(Entries taken from a collection)
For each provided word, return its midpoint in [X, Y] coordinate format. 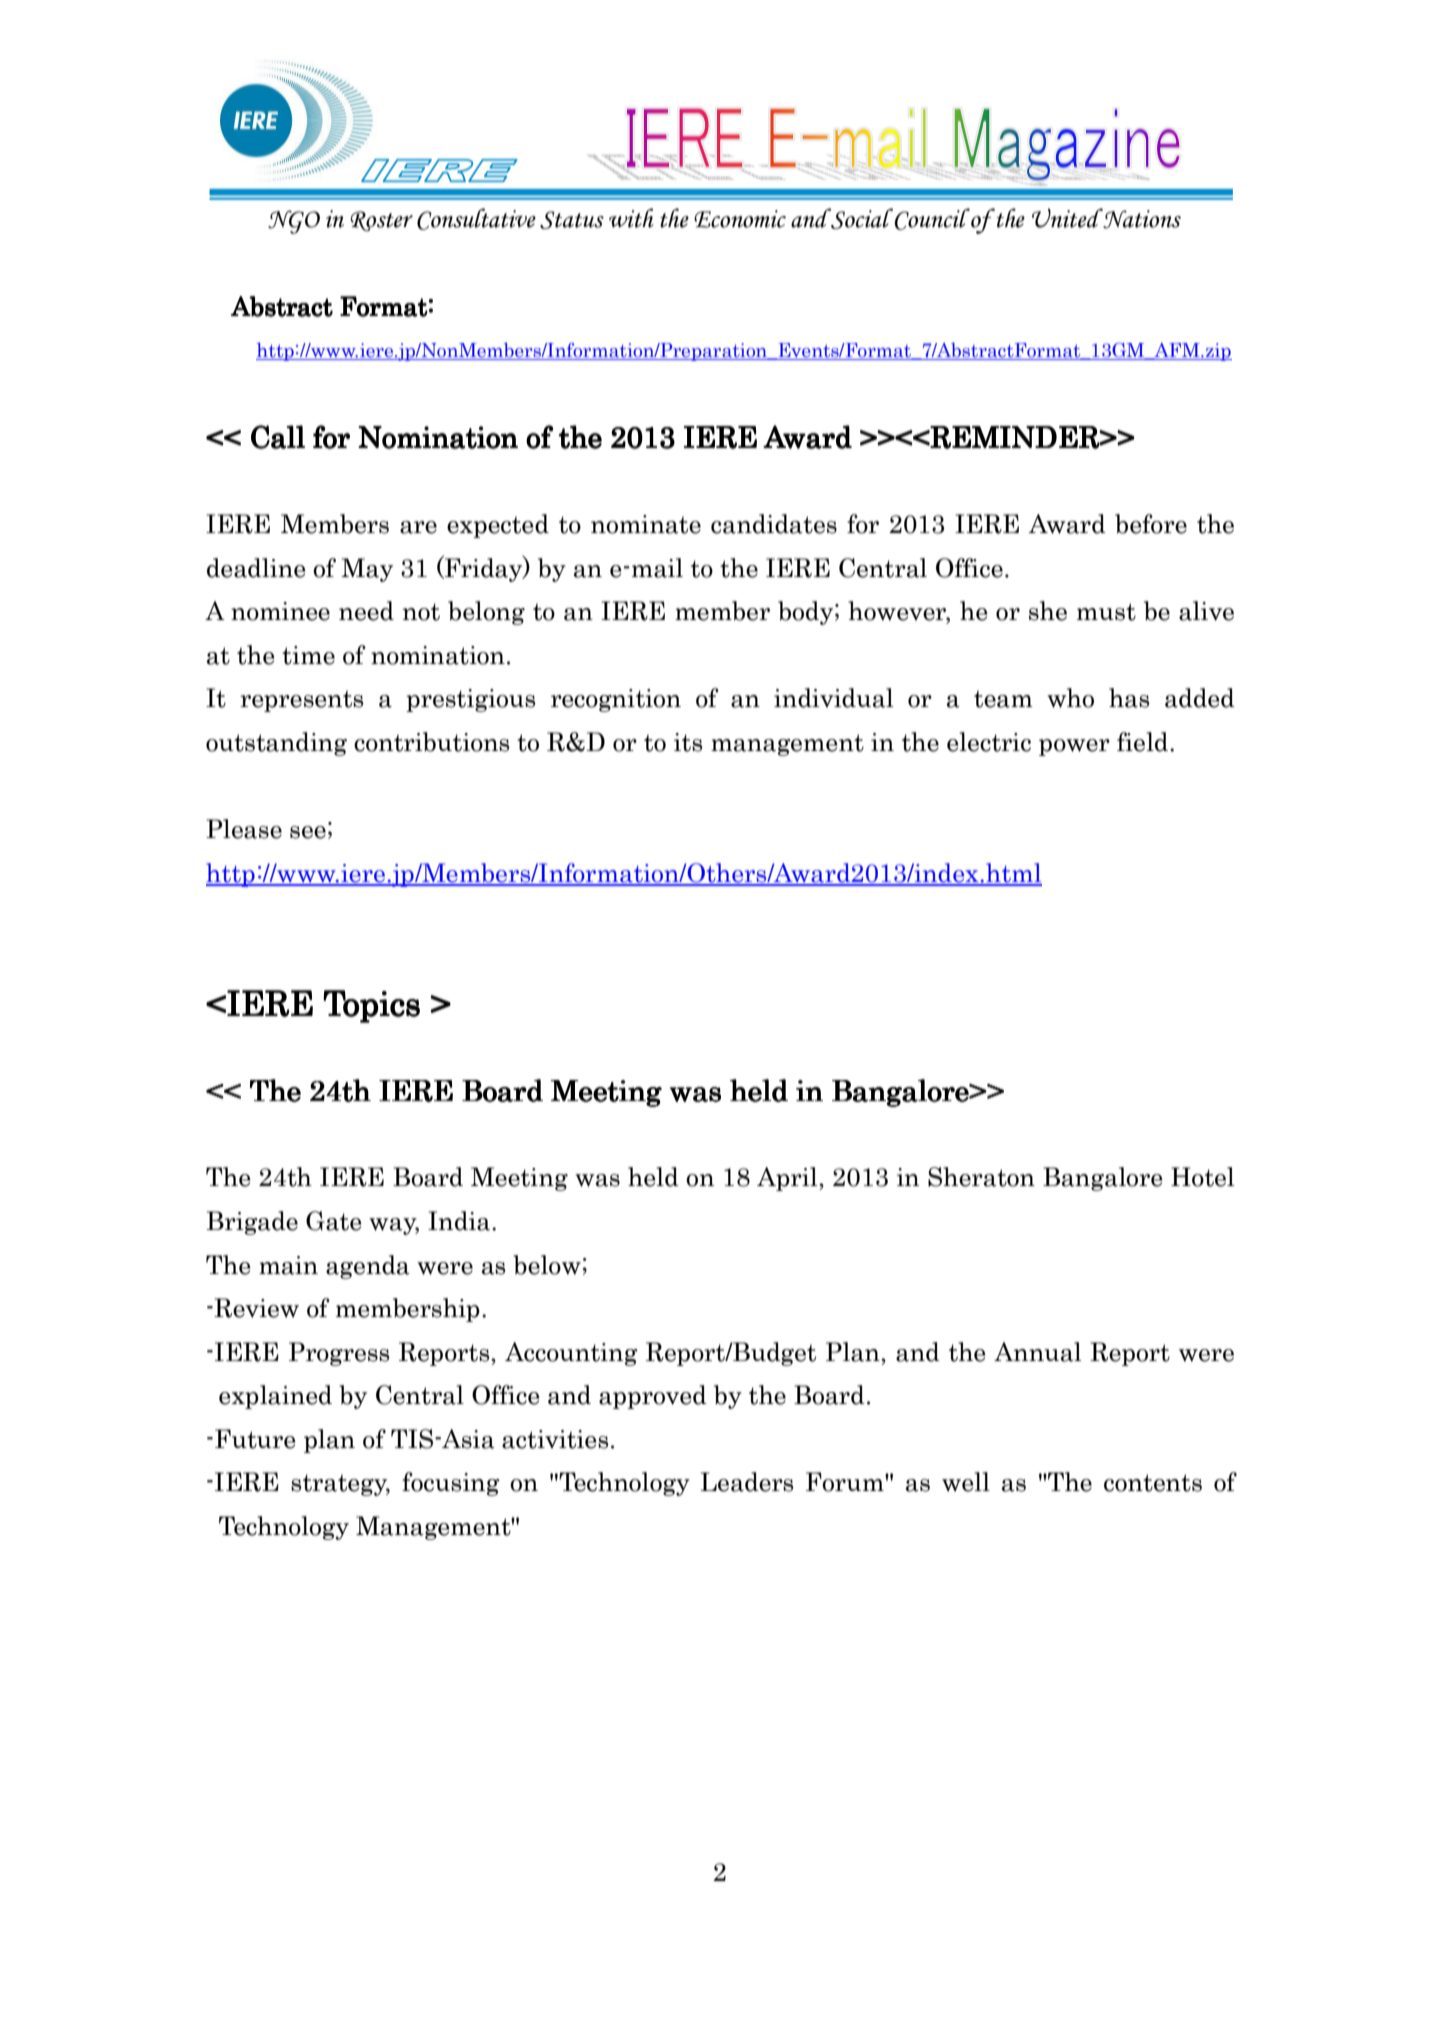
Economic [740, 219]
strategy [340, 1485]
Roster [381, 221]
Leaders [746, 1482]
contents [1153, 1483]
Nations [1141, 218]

BRIEF = Write out every line of the records again, requests included, and shift each coordinate in the answers by adding -133 to it. Leave the pictures out.

THE COMPLETED TASK =
For each provided word, return its midpoint in [X, Y] coordinate format. 
Economic [607, 86]
strategy [207, 1352]
Roster [248, 88]
Leaders [613, 1349]
contents [1020, 1350]
Nations [1008, 85]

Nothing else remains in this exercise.